*Exercise task*
Put each line of the records below into a Markdown table with two columns, Row and Line. Number the rows in order and leave out blank lines.

*Extracted records*
******

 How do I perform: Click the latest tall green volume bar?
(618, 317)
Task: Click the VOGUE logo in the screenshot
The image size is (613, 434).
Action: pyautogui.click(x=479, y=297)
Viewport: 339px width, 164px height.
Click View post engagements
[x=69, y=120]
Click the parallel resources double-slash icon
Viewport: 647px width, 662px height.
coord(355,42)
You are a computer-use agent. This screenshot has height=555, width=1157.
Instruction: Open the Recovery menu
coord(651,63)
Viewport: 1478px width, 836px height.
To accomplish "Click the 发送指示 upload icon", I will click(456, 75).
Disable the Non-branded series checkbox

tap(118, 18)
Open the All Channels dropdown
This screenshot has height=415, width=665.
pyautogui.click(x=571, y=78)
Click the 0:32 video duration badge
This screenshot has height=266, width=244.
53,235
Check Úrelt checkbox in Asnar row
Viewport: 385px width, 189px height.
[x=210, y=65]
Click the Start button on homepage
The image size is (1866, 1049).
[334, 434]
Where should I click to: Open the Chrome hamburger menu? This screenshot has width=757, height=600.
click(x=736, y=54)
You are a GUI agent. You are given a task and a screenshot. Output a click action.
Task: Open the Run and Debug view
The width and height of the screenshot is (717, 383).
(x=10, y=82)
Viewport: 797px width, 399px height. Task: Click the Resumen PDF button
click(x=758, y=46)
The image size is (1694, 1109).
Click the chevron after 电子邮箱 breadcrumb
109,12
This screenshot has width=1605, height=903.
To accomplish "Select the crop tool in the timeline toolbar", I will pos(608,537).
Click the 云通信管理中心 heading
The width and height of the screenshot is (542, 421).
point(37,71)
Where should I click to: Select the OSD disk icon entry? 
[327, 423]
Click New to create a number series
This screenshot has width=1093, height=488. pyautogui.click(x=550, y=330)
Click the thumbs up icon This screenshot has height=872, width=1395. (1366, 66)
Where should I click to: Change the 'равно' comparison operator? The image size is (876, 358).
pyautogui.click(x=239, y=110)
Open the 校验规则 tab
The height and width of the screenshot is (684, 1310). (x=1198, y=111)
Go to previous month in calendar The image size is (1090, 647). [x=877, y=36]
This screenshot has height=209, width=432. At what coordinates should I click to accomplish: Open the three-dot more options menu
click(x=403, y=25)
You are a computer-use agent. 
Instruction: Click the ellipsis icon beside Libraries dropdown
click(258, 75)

******

*Completed exercise*
| Row | Line |
|---|---|
| 1 |  How do I perform: Click the latest tall green volume bar? |
| 2 | (618, 317) |
| 3 | Task: Click the VOGUE logo in the screenshot |
| 4 | The image size is (613, 434). |
| 5 | Action: pyautogui.click(x=479, y=297) |
| 6 | Viewport: 339px width, 164px height. |
| 7 | Click View post engagements |
| 8 | [x=69, y=120] |
| 9 | Click the parallel resources double-slash icon |
| 10 | Viewport: 647px width, 662px height. |
| 11 | coord(355,42) |
| 12 | You are a computer-use agent. This screenshot has height=555, width=1157. |
| 13 | Instruction: Open the Recovery menu |
| 14 | coord(651,63) |
| 15 | Viewport: 1478px width, 836px height. |
| 16 | To accomplish "Click the 发送指示 upload icon", I will click(456, 75). |
| 17 | Disable the Non-branded series checkbox |
| 18 | tap(118, 18) |
| 19 | Open the All Channels dropdown |
| 20 | This screenshot has height=415, width=665. |
| 21 | pyautogui.click(x=571, y=78) |
| 22 | Click the 0:32 video duration badge |
| 23 | This screenshot has height=266, width=244. |
| 24 | 53,235 |
| 25 | Check Úrelt checkbox in Asnar row |
| 26 | Viewport: 385px width, 189px height. |
| 27 | [x=210, y=65] |
| 28 | Click the Start button on homepage |
| 29 | The image size is (1866, 1049). |
| 30 | [334, 434] |
| 31 | Where should I click to: Open the Chrome hamburger menu? This screenshot has width=757, height=600. |
| 32 | click(x=736, y=54) |
| 33 | You are a GUI agent. You are given a task and a screenshot. Output a click action. |
| 34 | Task: Open the Run and Debug view |
| 35 | The width and height of the screenshot is (717, 383). |
| 36 | (x=10, y=82) |
| 37 | Viewport: 797px width, 399px height. Task: Click the Resumen PDF button |
| 38 | click(x=758, y=46) |
| 39 | The image size is (1694, 1109). |
| 40 | Click the chevron after 电子邮箱 breadcrumb |
| 41 | 109,12 |
| 42 | This screenshot has width=1605, height=903. |
| 43 | To accomplish "Select the crop tool in the timeline toolbar", I will pos(608,537). |
| 44 | Click the 云通信管理中心 heading |
| 45 | The width and height of the screenshot is (542, 421). |
| 46 | point(37,71) |
| 47 | Where should I click to: Select the OSD disk icon entry?  |
| 48 | [327, 423] |
| 49 | Click New to create a number series |
| 50 | This screenshot has width=1093, height=488. pyautogui.click(x=550, y=330) |
| 51 | Click the thumbs up icon This screenshot has height=872, width=1395. (1366, 66) |
| 52 | Where should I click to: Change the 'равно' comparison operator? The image size is (876, 358). |
| 53 | pyautogui.click(x=239, y=110) |
| 54 | Open the 校验规则 tab |
| 55 | The height and width of the screenshot is (684, 1310). (x=1198, y=111) |
| 56 | Go to previous month in calendar The image size is (1090, 647). [x=877, y=36] |
| 57 | This screenshot has height=209, width=432. At what coordinates should I click to accomplish: Open the three-dot more options menu |
| 58 | click(x=403, y=25) |
| 59 | You are a computer-use agent.  |
| 60 | Instruction: Click the ellipsis icon beside Libraries dropdown |
| 61 | click(258, 75) |